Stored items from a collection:
Segment Open

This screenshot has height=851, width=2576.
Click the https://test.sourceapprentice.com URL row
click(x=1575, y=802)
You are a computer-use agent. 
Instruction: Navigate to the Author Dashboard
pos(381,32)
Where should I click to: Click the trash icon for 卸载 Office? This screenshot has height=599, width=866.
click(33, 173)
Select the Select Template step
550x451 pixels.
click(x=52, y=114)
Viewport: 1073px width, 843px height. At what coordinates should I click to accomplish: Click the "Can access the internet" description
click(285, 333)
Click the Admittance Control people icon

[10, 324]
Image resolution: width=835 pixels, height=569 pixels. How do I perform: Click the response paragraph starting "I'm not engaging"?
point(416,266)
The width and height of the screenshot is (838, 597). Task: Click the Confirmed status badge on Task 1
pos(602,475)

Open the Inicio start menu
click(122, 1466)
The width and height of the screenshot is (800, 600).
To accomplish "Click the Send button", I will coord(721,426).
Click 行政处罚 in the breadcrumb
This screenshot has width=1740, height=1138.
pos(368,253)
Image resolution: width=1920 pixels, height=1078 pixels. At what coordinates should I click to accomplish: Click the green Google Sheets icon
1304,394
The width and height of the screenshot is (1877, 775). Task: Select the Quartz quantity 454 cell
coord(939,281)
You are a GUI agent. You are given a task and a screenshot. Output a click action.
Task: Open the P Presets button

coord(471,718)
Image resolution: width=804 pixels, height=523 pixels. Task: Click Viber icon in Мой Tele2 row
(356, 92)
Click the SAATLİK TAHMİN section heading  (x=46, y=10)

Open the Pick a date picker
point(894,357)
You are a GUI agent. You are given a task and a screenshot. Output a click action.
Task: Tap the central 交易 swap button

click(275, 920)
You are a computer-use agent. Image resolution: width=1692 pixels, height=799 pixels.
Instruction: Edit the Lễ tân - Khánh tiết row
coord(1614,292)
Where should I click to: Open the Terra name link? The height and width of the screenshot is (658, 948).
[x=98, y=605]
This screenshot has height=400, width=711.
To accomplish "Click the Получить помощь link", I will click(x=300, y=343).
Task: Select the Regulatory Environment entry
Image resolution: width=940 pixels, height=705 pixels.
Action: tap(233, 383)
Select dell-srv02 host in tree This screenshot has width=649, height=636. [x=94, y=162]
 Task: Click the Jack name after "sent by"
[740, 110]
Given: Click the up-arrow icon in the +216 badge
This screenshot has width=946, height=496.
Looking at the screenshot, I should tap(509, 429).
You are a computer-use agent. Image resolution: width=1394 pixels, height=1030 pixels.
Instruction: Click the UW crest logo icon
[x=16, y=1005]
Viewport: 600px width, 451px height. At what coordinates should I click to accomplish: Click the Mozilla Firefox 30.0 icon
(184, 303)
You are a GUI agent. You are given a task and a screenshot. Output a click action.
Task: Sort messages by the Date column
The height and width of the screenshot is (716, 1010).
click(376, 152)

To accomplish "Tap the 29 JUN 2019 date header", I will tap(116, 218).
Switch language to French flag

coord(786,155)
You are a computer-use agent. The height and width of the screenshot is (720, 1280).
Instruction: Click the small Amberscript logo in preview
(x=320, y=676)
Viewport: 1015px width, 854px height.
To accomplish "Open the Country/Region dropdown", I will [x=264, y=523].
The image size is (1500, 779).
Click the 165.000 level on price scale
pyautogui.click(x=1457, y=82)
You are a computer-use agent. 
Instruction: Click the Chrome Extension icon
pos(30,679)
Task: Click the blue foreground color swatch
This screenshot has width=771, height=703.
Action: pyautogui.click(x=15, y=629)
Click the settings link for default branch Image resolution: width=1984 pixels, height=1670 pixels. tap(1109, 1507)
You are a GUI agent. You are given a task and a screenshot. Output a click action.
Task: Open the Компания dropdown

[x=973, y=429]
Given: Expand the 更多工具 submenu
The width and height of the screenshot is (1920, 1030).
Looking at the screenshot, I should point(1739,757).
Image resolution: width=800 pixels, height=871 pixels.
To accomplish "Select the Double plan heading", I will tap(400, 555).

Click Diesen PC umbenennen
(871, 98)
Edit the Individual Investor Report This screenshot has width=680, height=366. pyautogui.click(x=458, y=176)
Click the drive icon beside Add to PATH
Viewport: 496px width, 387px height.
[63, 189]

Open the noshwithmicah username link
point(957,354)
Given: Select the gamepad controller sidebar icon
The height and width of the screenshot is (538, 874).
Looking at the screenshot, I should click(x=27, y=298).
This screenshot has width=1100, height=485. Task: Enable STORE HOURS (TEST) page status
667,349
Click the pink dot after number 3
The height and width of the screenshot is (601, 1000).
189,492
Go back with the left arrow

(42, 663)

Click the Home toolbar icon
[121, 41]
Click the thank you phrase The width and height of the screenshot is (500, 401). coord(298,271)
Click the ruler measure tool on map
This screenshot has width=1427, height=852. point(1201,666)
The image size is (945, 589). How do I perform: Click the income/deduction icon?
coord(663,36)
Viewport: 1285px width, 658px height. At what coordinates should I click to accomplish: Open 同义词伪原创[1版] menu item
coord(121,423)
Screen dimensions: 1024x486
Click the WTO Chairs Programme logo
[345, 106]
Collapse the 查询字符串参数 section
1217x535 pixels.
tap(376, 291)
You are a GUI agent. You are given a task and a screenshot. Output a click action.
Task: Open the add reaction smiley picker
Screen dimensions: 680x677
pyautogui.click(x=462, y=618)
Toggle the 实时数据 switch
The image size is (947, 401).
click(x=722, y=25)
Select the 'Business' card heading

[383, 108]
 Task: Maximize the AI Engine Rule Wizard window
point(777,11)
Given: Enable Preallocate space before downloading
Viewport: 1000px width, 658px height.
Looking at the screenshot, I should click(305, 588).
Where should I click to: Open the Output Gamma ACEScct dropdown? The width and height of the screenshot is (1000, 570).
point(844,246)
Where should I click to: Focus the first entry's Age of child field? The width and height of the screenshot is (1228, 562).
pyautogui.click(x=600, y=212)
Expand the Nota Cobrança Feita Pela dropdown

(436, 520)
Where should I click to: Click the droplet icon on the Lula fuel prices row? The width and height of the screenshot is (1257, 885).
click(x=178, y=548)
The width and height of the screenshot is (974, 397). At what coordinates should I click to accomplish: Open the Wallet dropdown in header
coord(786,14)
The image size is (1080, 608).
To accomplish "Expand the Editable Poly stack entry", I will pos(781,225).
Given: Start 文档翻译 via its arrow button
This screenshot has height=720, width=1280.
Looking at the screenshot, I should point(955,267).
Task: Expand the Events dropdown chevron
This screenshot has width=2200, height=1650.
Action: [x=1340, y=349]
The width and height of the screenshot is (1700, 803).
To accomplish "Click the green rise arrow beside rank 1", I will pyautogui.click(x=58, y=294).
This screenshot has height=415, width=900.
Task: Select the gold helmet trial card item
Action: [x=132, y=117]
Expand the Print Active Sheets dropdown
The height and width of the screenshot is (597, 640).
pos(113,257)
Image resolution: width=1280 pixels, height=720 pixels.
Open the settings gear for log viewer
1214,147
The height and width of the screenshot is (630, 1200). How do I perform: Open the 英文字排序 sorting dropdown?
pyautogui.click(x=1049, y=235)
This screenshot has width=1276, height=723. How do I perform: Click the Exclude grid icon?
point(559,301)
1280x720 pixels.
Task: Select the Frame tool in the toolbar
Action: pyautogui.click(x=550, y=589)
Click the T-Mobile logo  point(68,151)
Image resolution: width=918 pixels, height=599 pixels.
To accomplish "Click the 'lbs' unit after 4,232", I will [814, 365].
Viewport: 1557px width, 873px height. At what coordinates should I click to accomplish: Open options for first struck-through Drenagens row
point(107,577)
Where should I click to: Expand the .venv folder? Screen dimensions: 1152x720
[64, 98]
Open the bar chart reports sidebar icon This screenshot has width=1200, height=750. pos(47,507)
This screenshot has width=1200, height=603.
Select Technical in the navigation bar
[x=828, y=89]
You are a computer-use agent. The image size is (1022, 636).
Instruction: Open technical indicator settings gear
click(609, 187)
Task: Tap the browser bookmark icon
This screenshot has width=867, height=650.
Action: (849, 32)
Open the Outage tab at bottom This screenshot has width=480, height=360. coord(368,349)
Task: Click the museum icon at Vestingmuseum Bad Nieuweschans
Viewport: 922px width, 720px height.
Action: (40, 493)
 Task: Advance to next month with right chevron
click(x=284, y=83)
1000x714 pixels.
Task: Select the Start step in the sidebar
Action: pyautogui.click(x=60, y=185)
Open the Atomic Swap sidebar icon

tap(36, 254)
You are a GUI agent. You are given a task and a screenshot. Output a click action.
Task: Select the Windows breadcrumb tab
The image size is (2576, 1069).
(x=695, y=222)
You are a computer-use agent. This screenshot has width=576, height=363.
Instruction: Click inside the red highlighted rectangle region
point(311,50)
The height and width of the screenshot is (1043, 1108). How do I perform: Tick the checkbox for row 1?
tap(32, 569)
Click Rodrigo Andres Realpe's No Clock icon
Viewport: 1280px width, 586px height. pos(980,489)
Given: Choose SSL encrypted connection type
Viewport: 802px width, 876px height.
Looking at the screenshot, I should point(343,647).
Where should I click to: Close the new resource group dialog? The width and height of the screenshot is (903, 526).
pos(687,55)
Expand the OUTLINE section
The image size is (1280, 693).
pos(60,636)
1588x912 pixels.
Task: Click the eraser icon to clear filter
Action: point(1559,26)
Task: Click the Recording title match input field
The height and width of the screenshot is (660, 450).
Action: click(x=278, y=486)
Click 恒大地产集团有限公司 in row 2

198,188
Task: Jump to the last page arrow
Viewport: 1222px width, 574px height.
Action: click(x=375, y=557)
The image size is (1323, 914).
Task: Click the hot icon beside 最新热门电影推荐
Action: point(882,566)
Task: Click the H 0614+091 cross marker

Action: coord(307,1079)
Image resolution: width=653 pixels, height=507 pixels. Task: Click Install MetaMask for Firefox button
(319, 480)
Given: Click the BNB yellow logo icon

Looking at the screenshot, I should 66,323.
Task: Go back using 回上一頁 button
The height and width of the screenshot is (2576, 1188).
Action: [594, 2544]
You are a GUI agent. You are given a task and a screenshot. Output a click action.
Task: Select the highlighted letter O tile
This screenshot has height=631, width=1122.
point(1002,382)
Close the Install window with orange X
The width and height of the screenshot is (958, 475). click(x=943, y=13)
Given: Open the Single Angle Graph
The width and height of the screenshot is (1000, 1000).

Segment Closed

> [Assigned task] Find the lines above that contain the word "section" and copy each one.

> [Result below]
Click the SAATLİK TAHMİN section heading  (x=46, y=10)
Collapse the 查询字符串参数 section
Expand the OUTLINE section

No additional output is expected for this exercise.